Problemas no estabelecimento e crescimento de plantas de soja na safra 2017/18: possíveis causas

Alvadi Antônio Balbinot Junior, pesquisador da Embrapa Soja

Na safra atual, em várias regiões do Brasil, tem-se observado vários problemas no estabelecimento e reduzido crescimento das plantas de soja, o que pode diminuir o número de plantas produtivas por hectare e o número de vagens por planta – dois componentes de rendimento de grãos. Além disso, as falhas de estande e o crescimento lento das plantas de soja dificulta o controle de plantas daninhas na lavoura.
A emergência e o crescimento inicial da comunidade de plantas de soja de uma determinada cultivar são determinados, basicamente, por três fatores: 1) qualidade das sementes; 2) operação de semeadura (qualidade da semeadora e como esta é utilizada); e 3) qualidade integral do solo (atributos físicos, químicos e biológicos). Esses fatores podem ser manejados pelo produtor. Por outro lado, o quarto fator não é influenciado pelo manejo – o clima. Nesse contexto, é necessário que o produtor acerte nos três primeiros fatores, minimizando o efeito de possíveis adversidades climáticas.
Em várias regiões, o início dessa safra foi marcado pelo atraso na ocorrência de chuvas. Nesse cenário, muitos produtores optaram em realizar a semeadura no “pó”, o que não é indicado, já que a falta de água, associada a altas temperaturas do solo prejudica os processos fisiológicos das sementes e a sobrevivência do Bradyrhizobium (bactéria responsável pela fixação biológica do nitrogênio), o que pode se refletir em menor emergência, nodulação deficiente e baixo crescimento de plantas. Há situações em que a semeadura foi realizada em solos secos na superfície, mas com um pouco de água abaixo de 5 a 10 cm, permitindo a germinação apenas das sementes posicionadas em maiores profundidades, ocasionando falhas de estande e desuniformidade de tamanho de plantas (Figura 1). Essa situação gera plantas dominantes e dominadas, o que limita a obtenção de altas produtividades. Nessa circunstância, o uso de sementes com alto vigor, o posicionamento uniforme das sementes em profundidade de 4 a 5 cm e, sobretudo, solos com adequada estrutura física e com cobertura minimizam o efeito negativo da carência de água e alta temperatura do solo (Figura 2 e 3). É o manejo minimizando o efeito do clima ruim!
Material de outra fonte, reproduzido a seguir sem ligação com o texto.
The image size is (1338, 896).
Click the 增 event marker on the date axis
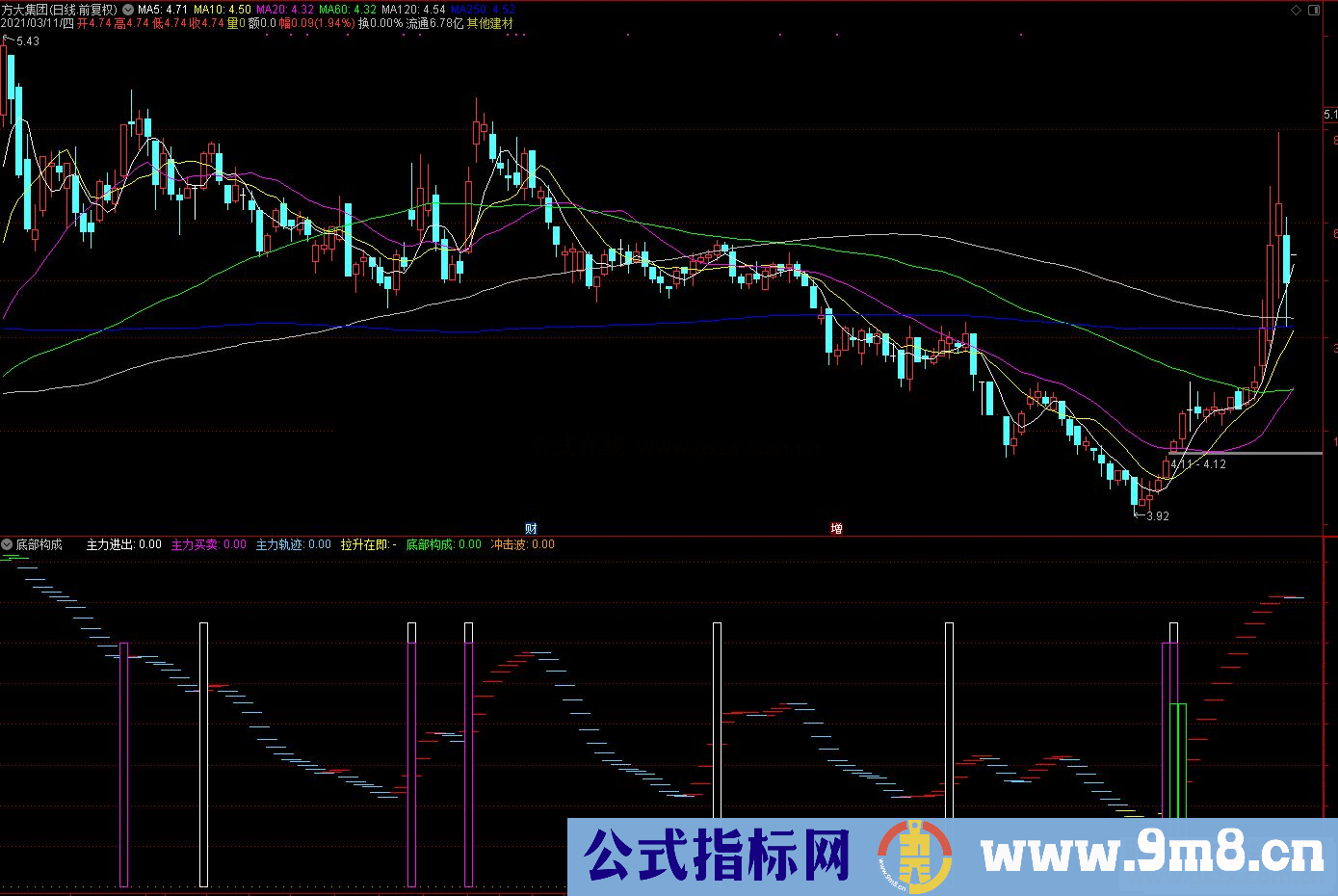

Figura 1. Emergência desuniforme de plântulas, gerando plantas dominadas, com baixa capacidade produtiva

Foto: Alvadi Antônio Balbinot Junior.

Figura 2. Emergência de plântulas de soja em solo bem manejado

Fotos: Alvadi Antônio Balbinot Junior.

Figura 3 .  Emergência desuniforme das plântulas em solo inadequadamente manejado

Fotos: Alvadi Antônio Balbinot Junior.

Após o período de estiagem, em várias regiões ocorreram chuvas intensas na segunda quinzena de outubro e início de novembro, muitas vezes associadas com baixas temperaturas e radiação solar. Como grande parte dos solos cultivados apresenta baixa taxa de infiltração, houve acúmulo de água nos sulcos de semeadura, mesmo que não visível pelo produtor, criando um ambiente com pouca disponibilidade de oxigênio às raízes da soja, muitas vezes perdurando por vários dias. Esse ambiente pobre em oxigênio prejudica a nodulação e provoca morte de células nas raízes, facilitando a infecção por fungos de solo – por exemplo fitóftora. Para reduzir esse tipo de problema, o mais indicado é a inserção de culturas no sistema que produzam elevada quantidade de raízes para estruturação do solo e palha para proteção do solo, como é o caso de braquiárias, consorciadas ou não com o milho. Além disso, em muitas lavouras houve perda de solo e plantas em razão da erosão, ainda muito presente no Brasil. É o manejo inadequado do solo potencializando o clima ruim (chuvas torrenciais + baixa radiação solar + frio). Na tentativa de estimular o crescimento das plantas, muitos produtores têm aplicado vários produtos na lavoura, como fertilizantes foliares e estimulantes de crescimento, o que, na maioria das vezes, tem aumentado o custo de produção sem benefícios significativos.
Por fim, é necessário salientar que se as condições climáticas em dezembro e janeiro forem favoráveis à soja – principalmente chuvas regulares – é possível que tenhamos uma boa safra, mesmo com todos os problemas enfrentados na implantação e no início do ciclo, já que a soja é uma cultura anual que apresenta razoável capacidade de recuperação durante o ciclo.